Randolf Shuffle is a sequence of simple body movements that are easy to do on their own, then combined to create more complex movements.
Do the exercises in the following sequence:
- Arms (each arm individually)
- Simple Compound Arm Sequences (alternating arms, both arms together)
- Legs (alternating legs)
- Simple Complex Sequences (one arm, one leg)
- Complex Sequences (two arms, one leg)
Watch these simple demonstrations to get a sense of what the movements are. The videos are produced at a rate of about 50 bpm, and this level should be fairly simple, if not too slow. If the client can master a sequence at this rate, load the task by increasing the rate by 5 or 10 bpm until you reach 80 or 90 bpm. Don’t be discouraged if you never get to this rate, consider it a goal to work towards, a motivator.

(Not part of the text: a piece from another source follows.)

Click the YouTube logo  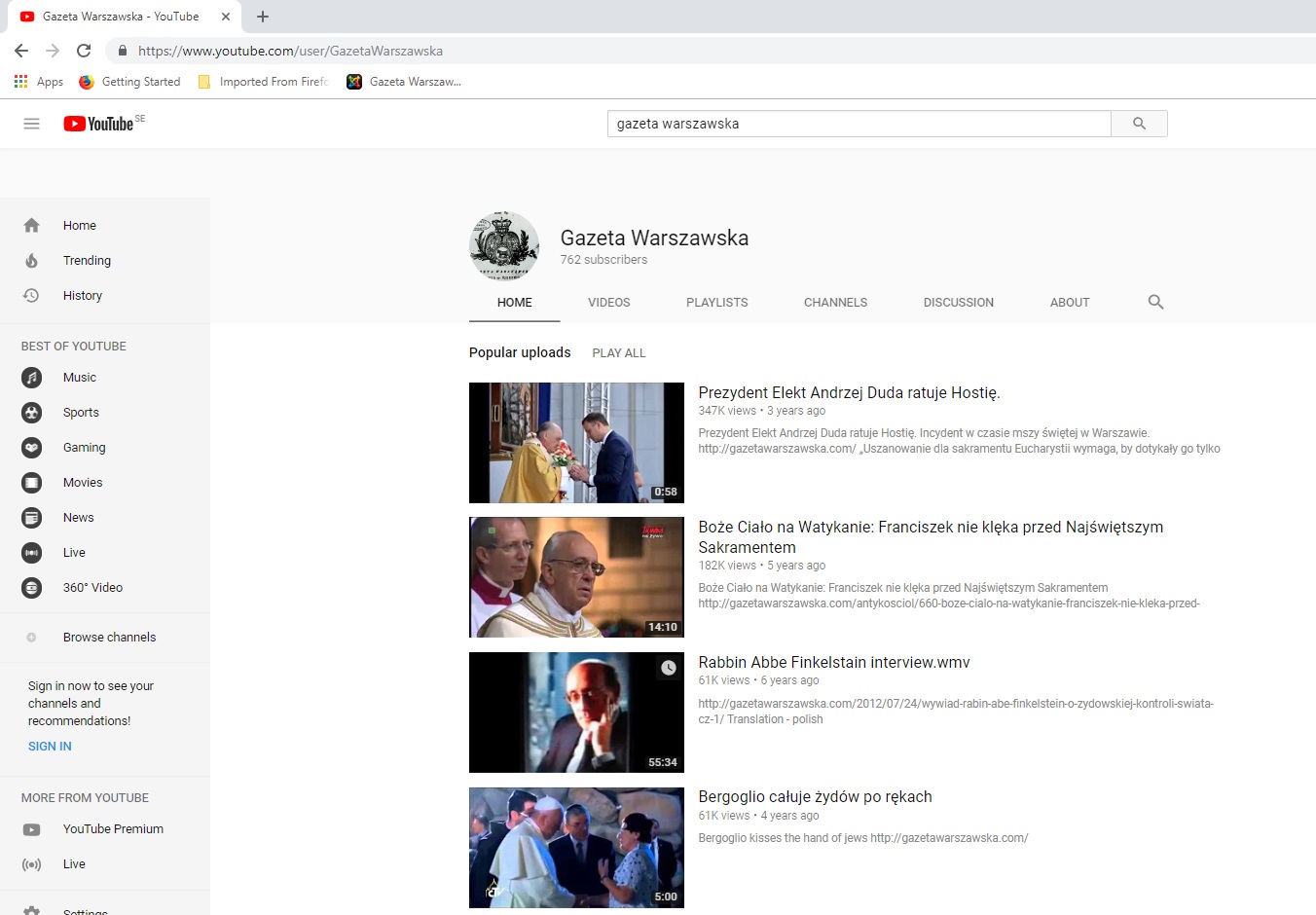(x=98, y=124)
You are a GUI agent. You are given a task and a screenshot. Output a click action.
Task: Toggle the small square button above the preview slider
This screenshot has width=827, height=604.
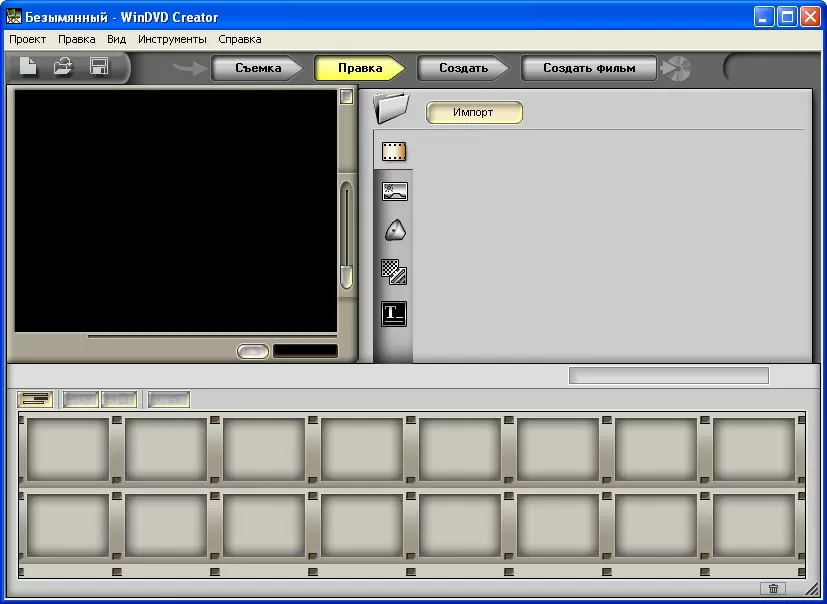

For children who have difficulty with laterality sense, avoid using the words ‘left’ and ‘right’. Use a long pointer, like a meter stick, and lightly touch the limb you want the child to move. If possible, touch the limb before she is done the last movement in order to keep the movement fluid and continuous.
Later, when the movements themselves seem to be mastered, introduce the laterality words as you touch the limbs with the pointer. So, touch the right leg and say “right leg” and have the child say “this is my right leg” as she moves it. Do one limb at a time, touch it and identify, move and identify, then return it to the resting position. Do not ‘touch and identify’ the limb early, rather wait until the limb is resting before you begin again; you can, however, do this as quickly as you can.
Move on and have the child go through all limbs in a given sequence, both limbs on the right, then both on the left. Change it to both left then both right. Mix them up: Right Arm, Left Leg, Left Arm, Right Leg; or, Right Arm, Left Arm, Right Leg, Left Leg. Play with it. Have the child set their own sequence. Throughout the activity, have the child name the limb as ‘left’ or ‘right’.
Next, have the child stand ready. Name a limb that the child will then move. Do single limbs only at first. Go as quickly as you can.
Move on to the complex movements. Again, start slowly, then go more quickly according to what the child is ready for. Have them push their own limits. As with the simple sequences, the therapist and child both should feel free to make new and challenging sets of complex movements.
The videos are collected by level of difficulty. These are starting points only and designed to present the ideal posture and movement and to give therapists some idea of how to build effective movement sequences.
As a coding exercise, have the child create symbols for each simple and complex movement. ‘Write’ out the sequences using the symbols and refer back to them later to see if the sequence can be ‘read’ and repeated. Try making the sequence as elaborate as possible using up to 50 steps (too many is tedious).
- Arms are easier to move than legs.
- Slow is easier than fast.
- Ensure that at ALL speeds, the movements are smooth, well-controlled, and precise.
- Naming ‘left’ and ‘right’ is harder than doing the exercise silently or by ‘pointing’ to the limb that is to be moved.